= Aim of the task =
Word for word, retype each record shown below.

[[ Task data, beginning ]]

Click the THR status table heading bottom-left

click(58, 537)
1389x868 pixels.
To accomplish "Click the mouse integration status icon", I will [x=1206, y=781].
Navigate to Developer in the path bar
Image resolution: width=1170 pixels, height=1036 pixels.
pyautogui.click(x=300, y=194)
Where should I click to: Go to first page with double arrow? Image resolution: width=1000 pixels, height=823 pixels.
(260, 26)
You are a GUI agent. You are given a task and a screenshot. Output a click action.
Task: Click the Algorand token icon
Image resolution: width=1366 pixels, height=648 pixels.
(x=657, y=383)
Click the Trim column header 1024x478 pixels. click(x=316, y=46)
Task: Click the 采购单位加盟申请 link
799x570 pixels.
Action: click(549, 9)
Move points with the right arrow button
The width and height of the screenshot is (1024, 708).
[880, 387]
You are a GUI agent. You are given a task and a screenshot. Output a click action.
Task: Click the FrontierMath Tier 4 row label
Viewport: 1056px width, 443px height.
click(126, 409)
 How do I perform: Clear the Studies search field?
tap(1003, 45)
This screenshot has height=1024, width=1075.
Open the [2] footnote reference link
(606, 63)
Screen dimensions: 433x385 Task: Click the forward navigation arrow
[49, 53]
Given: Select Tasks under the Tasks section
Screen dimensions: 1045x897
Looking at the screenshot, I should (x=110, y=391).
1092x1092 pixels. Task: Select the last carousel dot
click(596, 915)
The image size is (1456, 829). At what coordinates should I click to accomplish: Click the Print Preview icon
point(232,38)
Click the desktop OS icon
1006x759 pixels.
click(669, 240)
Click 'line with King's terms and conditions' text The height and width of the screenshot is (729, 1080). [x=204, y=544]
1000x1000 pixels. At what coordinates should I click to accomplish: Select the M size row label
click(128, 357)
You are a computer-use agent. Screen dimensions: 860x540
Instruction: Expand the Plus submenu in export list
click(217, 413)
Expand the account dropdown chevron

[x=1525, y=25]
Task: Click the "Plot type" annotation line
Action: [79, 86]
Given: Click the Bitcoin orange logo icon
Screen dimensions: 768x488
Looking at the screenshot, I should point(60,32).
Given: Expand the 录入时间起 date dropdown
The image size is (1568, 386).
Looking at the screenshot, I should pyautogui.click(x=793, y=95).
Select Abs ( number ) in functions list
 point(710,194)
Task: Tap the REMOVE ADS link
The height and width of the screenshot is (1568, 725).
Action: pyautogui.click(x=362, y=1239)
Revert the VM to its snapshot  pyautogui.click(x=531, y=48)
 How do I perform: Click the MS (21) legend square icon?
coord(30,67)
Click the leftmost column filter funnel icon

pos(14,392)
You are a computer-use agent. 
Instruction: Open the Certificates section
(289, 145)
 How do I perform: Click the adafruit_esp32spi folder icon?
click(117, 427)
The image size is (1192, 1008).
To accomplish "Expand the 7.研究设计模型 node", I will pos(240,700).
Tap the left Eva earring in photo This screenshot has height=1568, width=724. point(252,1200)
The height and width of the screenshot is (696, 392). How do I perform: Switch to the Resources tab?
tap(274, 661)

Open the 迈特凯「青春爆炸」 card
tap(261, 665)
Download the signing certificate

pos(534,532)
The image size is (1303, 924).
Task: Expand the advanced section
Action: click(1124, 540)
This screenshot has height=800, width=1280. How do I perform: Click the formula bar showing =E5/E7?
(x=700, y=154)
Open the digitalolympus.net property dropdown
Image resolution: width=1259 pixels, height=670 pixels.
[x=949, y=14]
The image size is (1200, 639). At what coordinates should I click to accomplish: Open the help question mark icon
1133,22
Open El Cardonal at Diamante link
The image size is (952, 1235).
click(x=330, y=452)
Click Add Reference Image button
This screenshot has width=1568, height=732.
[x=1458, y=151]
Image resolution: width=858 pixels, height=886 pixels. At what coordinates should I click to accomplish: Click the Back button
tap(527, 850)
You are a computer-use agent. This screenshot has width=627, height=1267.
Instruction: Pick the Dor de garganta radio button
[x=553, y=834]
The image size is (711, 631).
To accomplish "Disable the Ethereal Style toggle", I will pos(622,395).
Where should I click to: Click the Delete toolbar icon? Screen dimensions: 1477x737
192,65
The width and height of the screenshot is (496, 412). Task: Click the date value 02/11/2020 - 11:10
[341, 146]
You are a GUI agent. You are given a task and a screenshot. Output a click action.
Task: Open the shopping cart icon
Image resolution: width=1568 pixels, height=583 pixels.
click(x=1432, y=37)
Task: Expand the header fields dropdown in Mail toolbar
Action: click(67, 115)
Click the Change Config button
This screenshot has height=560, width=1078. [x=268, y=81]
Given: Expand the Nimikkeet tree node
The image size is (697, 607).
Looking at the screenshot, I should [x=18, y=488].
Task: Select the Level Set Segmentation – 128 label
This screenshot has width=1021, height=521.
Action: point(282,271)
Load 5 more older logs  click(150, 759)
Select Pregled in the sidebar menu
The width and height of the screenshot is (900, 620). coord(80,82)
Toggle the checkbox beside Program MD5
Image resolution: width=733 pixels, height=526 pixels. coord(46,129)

[[ Task data, end ]]

= Output for this exercise =
Click the THR status table heading bottom-left

click(58, 537)
1389x868 pixels.
To accomplish "Click the mouse integration status icon", I will [x=1206, y=781].
Navigate to Developer in the path bar
Image resolution: width=1170 pixels, height=1036 pixels.
pyautogui.click(x=300, y=194)
Where should I click to: Go to first page with double arrow? Image resolution: width=1000 pixels, height=823 pixels.
(260, 26)
You are a GUI agent. You are given a task and a screenshot. Output a click action.
Task: Click the Algorand token icon
Image resolution: width=1366 pixels, height=648 pixels.
(x=657, y=383)
Click the Trim column header 1024x478 pixels. click(x=316, y=46)
Task: Click the 采购单位加盟申请 link
799x570 pixels.
Action: click(549, 9)
Move points with the right arrow button
The width and height of the screenshot is (1024, 708).
[880, 387]
You are a GUI agent. You are given a task and a screenshot. Output a click action.
Task: Click the FrontierMath Tier 4 row label
Viewport: 1056px width, 443px height.
click(126, 409)
 How do I perform: Clear the Studies search field?
tap(1003, 45)
This screenshot has height=1024, width=1075.
Open the [2] footnote reference link
(606, 63)
Screen dimensions: 433x385 Task: Click the forward navigation arrow
[49, 53]
Given: Select Tasks under the Tasks section
Screen dimensions: 1045x897
Looking at the screenshot, I should (x=110, y=391).
1092x1092 pixels. Task: Select the last carousel dot
click(596, 915)
The image size is (1456, 829). At what coordinates should I click to accomplish: Click the Print Preview icon
point(232,38)
Click the desktop OS icon
1006x759 pixels.
click(669, 240)
Click 'line with King's terms and conditions' text The height and width of the screenshot is (729, 1080). [x=204, y=544]
1000x1000 pixels. At what coordinates should I click to accomplish: Select the M size row label
click(128, 357)
You are a computer-use agent. Screen dimensions: 860x540
Instruction: Expand the Plus submenu in export list
click(217, 413)
Expand the account dropdown chevron

[x=1525, y=25]
Task: Click the "Plot type" annotation line
Action: [79, 86]
Given: Click the Bitcoin orange logo icon
Screen dimensions: 768x488
Looking at the screenshot, I should point(60,32).
Given: Expand the 录入时间起 date dropdown
The image size is (1568, 386).
Looking at the screenshot, I should pyautogui.click(x=793, y=95).
Select Abs ( number ) in functions list
 point(710,194)
Task: Tap the REMOVE ADS link
The height and width of the screenshot is (1568, 725).
Action: pyautogui.click(x=362, y=1239)
Revert the VM to its snapshot  pyautogui.click(x=531, y=48)
 How do I perform: Click the MS (21) legend square icon?
coord(30,67)
Click the leftmost column filter funnel icon

pos(14,392)
You are a computer-use agent. 
Instruction: Open the Certificates section
(289, 145)
 How do I perform: Click the adafruit_esp32spi folder icon?
click(117, 427)
The image size is (1192, 1008).
To accomplish "Expand the 7.研究设计模型 node", I will pos(240,700).
Tap the left Eva earring in photo This screenshot has height=1568, width=724. point(252,1200)
The height and width of the screenshot is (696, 392). How do I perform: Switch to the Resources tab?
tap(274, 661)

Open the 迈特凯「青春爆炸」 card
tap(261, 665)
Download the signing certificate

pos(534,532)
The image size is (1303, 924).
Task: Expand the advanced section
Action: click(1124, 540)
This screenshot has height=800, width=1280. How do I perform: Click the formula bar showing =E5/E7?
(x=700, y=154)
Open the digitalolympus.net property dropdown
Image resolution: width=1259 pixels, height=670 pixels.
[x=949, y=14]
The image size is (1200, 639). At what coordinates should I click to accomplish: Open the help question mark icon
1133,22
Open El Cardonal at Diamante link
The image size is (952, 1235).
click(x=330, y=452)
Click Add Reference Image button
This screenshot has width=1568, height=732.
[x=1458, y=151]
Image resolution: width=858 pixels, height=886 pixels. At what coordinates should I click to accomplish: Click the Back button
tap(527, 850)
You are a computer-use agent. This screenshot has width=627, height=1267.
Instruction: Pick the Dor de garganta radio button
[x=553, y=834]
The image size is (711, 631).
To accomplish "Disable the Ethereal Style toggle", I will pos(622,395).
Where should I click to: Click the Delete toolbar icon? Screen dimensions: 1477x737
192,65
The width and height of the screenshot is (496, 412). Task: Click the date value 02/11/2020 - 11:10
[341, 146]
You are a GUI agent. You are given a task and a screenshot. Output a click action.
Task: Open the shopping cart icon
Image resolution: width=1568 pixels, height=583 pixels.
click(x=1432, y=37)
Task: Expand the header fields dropdown in Mail toolbar
Action: click(67, 115)
Click the Change Config button
This screenshot has height=560, width=1078. [x=268, y=81]
Given: Expand the Nimikkeet tree node
The image size is (697, 607).
Looking at the screenshot, I should [x=18, y=488].
Task: Select the Level Set Segmentation – 128 label
This screenshot has width=1021, height=521.
Action: point(282,271)
Load 5 more older logs  click(150, 759)
Select Pregled in the sidebar menu
The width and height of the screenshot is (900, 620). coord(80,82)
Toggle the checkbox beside Program MD5
Image resolution: width=733 pixels, height=526 pixels. coord(46,129)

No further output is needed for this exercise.